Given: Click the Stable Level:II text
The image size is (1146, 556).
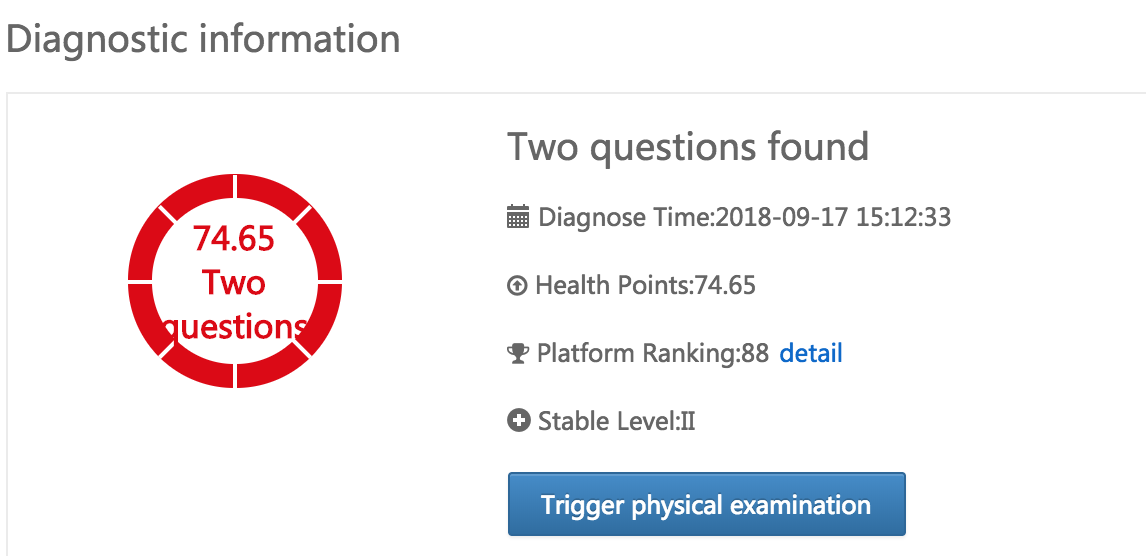Looking at the screenshot, I should tap(616, 421).
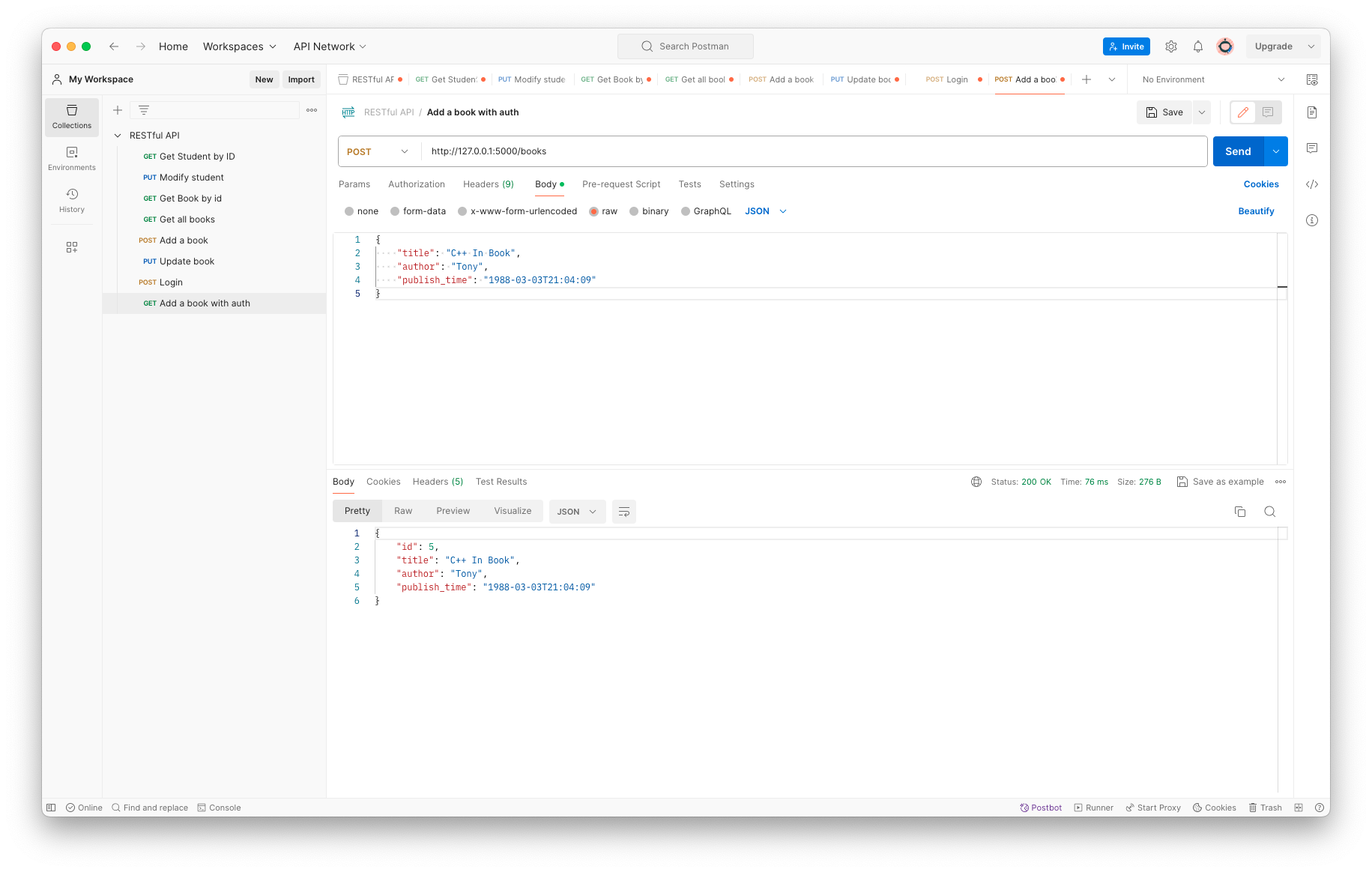Viewport: 1372px width, 872px height.
Task: Collapse the RESTful API collection
Action: pos(118,136)
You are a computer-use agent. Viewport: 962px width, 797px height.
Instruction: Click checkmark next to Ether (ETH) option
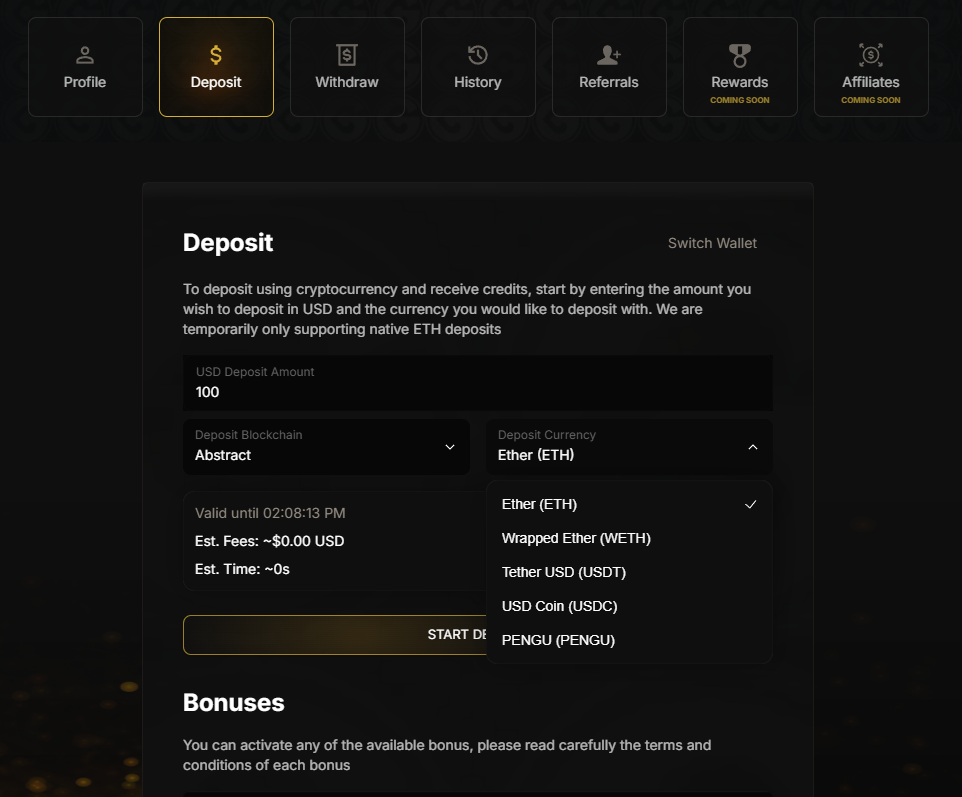tap(751, 504)
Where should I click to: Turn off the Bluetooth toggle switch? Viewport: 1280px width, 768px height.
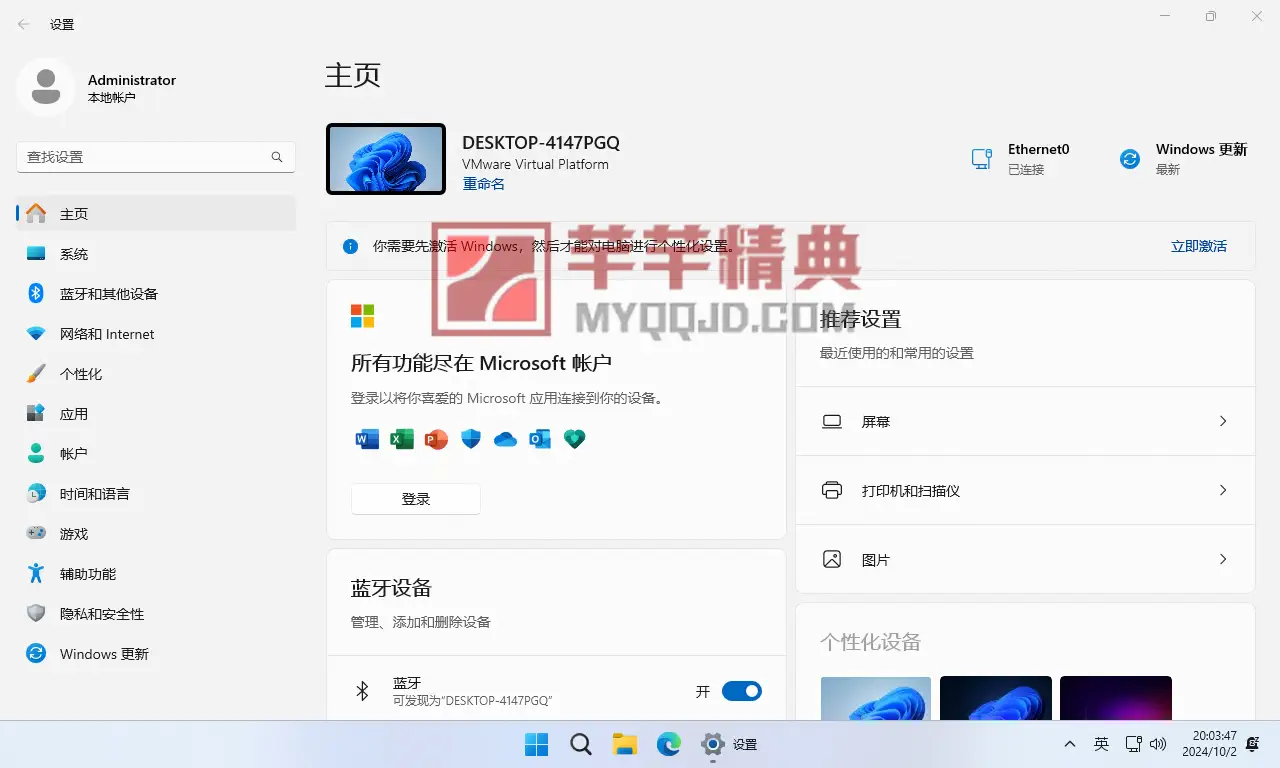click(x=741, y=691)
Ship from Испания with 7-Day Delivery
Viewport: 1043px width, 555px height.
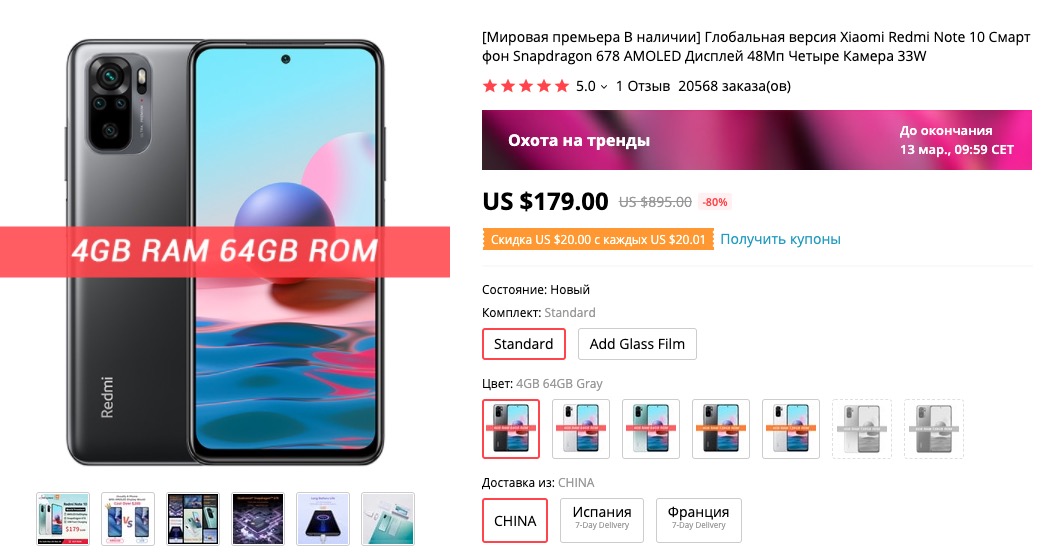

========

**Instructions to follow:** Transcribe, word for word, the line holding "The image size is (1146, 556)." and all lines after it in the entries above, ending with the last. Only those lines; no pictures.

**Result below:**
The image size is (1146, 556).
Looking at the screenshot, I should tap(616, 421).
Viewport: 1372px width, 872px height.
Task: Collapse the RESTful API collection
Action: pos(118,136)
You are a computer-use agent. Viewport: 962px width, 797px height.
Instruction: Click checkmark next to Ether (ETH) option
tap(751, 504)
Where should I click to: Turn off the Bluetooth toggle switch? Viewport: 1280px width, 768px height.
click(x=741, y=691)
Ship from Испания with 7-Day Delivery
Viewport: 1043px width, 555px height.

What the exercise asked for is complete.